Depuis le début du week-end, le circuit Bugatti est le théâtre d’une succession d’intempéries, véritable casse-tête pour les pilotes et les ingénieurs qui doivent jongler avec les pneus et les conditions changeantes. La Q1, qui a débuté sous la pluie et qui s’est achevée sur une piste humide, a provoqué son lot de victimes avec notamment Aleix Espargaro, Mir, Rins et Bagnaia qui partiront 13e, 14e, 15e et 16e : ce sont les opportunistes rookies Savadori et Marini qui ont accroché le top 12.

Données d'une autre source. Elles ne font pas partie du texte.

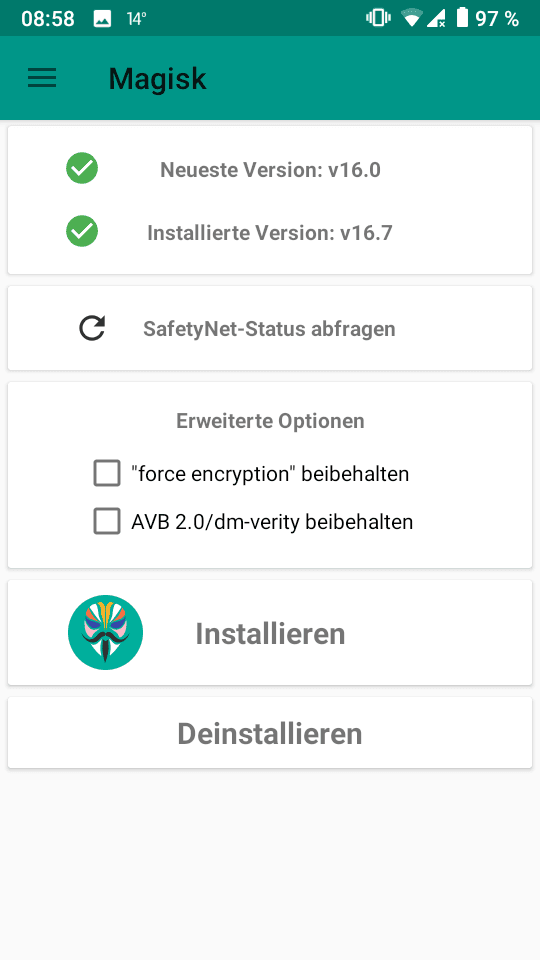The image size is (540, 960).
Task: Tap the Installieren button
Action: tap(270, 632)
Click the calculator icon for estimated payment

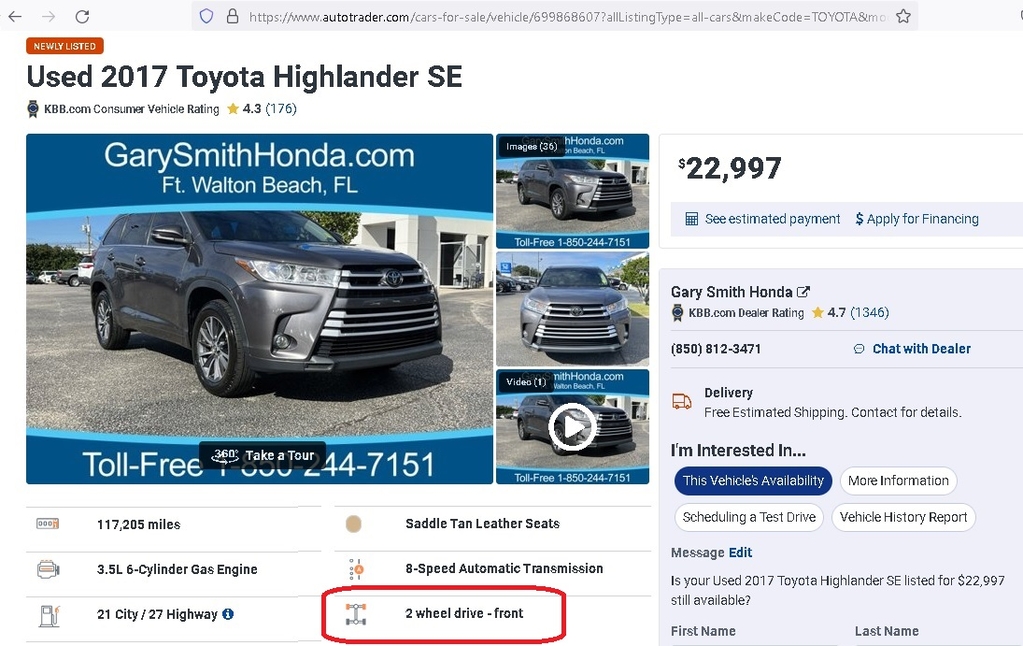692,219
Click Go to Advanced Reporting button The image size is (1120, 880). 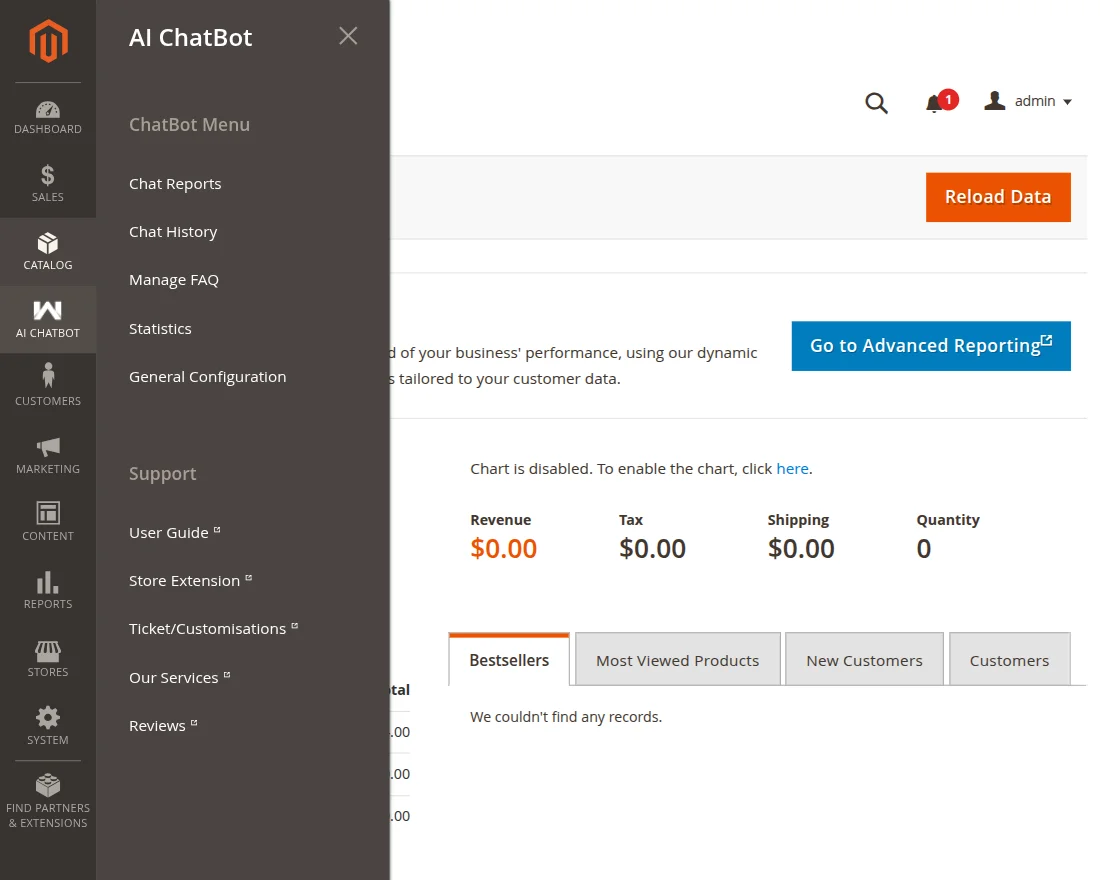tap(930, 346)

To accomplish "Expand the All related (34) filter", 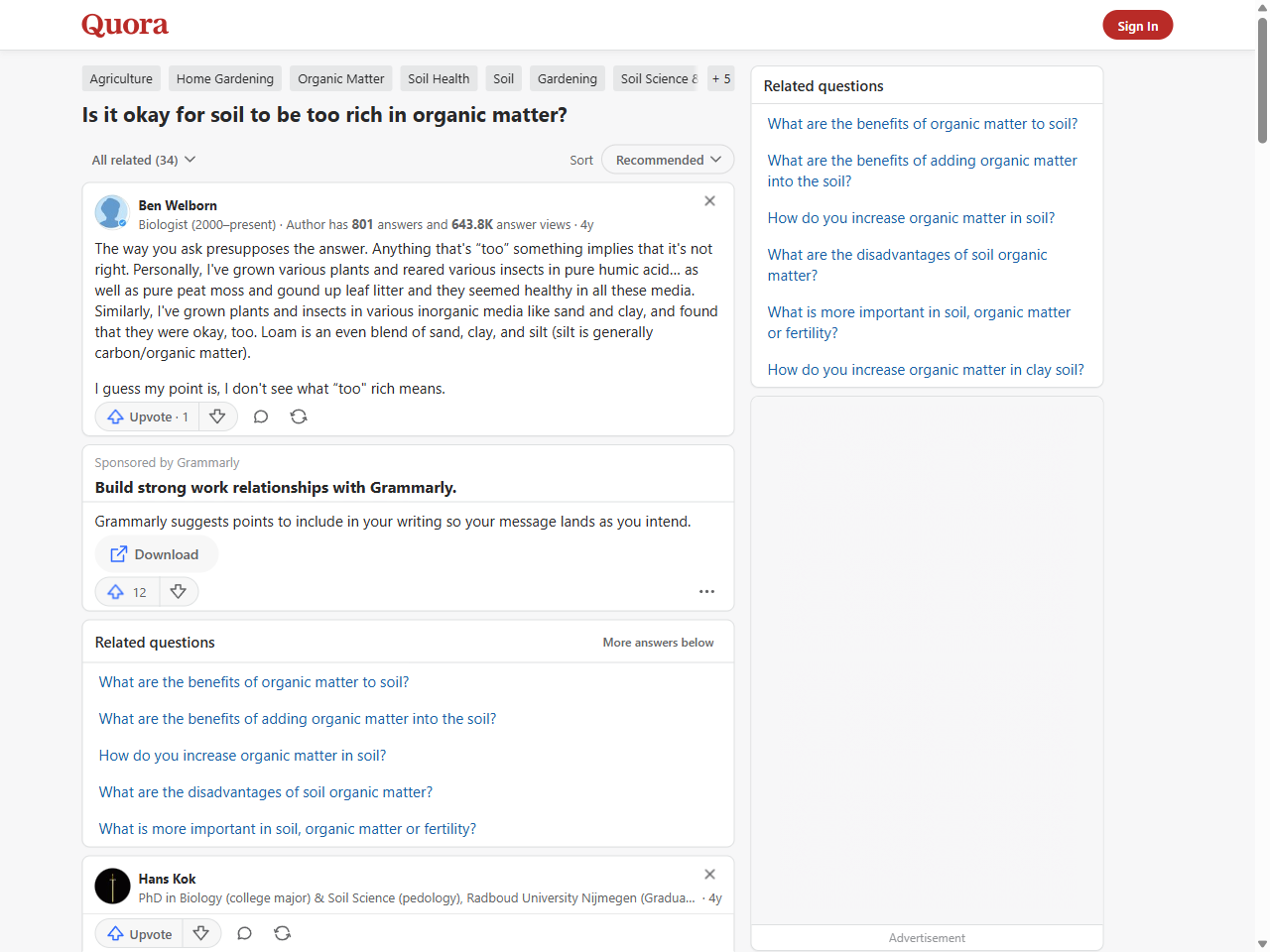I will 144,160.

La Q2 s’est donc déroulée sur une piste séchante et les premières minutes ont vu deux groupes, un en pneus pluie, l’autre en slicks tendres, c’est ce choix qui s’est révélé le bon puisqu’après deux tours de reconnaissance tout le monde a chaussé les gommes pour piste sèche. C’est là qu’il fallait la jouer finement et que les stratèges de Yamaha et Ducati ont été les meilleurs en faisant passer leurs pilotes devant la cellule de chronométrage dans les 5 dernières secondes avant le drapeau à damier. Un dernier tour sur la piste la plus sèche possible qui a relégué le trio Honda, en tête à la dernière minute avec dans l’ordre Marquez, Nakagami et Espargaro, au-delà de la 5e position. Le top 5 devenant Quartararo, Viñales, Miller, Morbidelli, Zarco.

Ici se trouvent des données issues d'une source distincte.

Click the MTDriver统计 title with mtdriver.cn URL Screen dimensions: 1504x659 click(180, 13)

"C’était très difficile", déclarait El Diablo en descendant de sa moto. "En m’élançant, je me suis dit : ‘c’est la première ligne ou le crash’. J’ignorais si ça avait marché et ce n’est qu’en entrant dans la pit lane que j’ai vu mes mécaniciens qui me faisaient des signes de la zone réservée aux trois premiers que j’ai compris et qu’ils m’ont dit que c’était le meilleur chrono."

Troisième pole consécutive pour le Français cette saison, la deuxième d’affilée sur ce tracé. Avec cinq candidats au titre sur les deux premières lignes, plus Marc Marquez moins désavantagé par la pluie, et desaverses annoncée pour la course le Grand Prix de France s’annonce plein de rebondissements.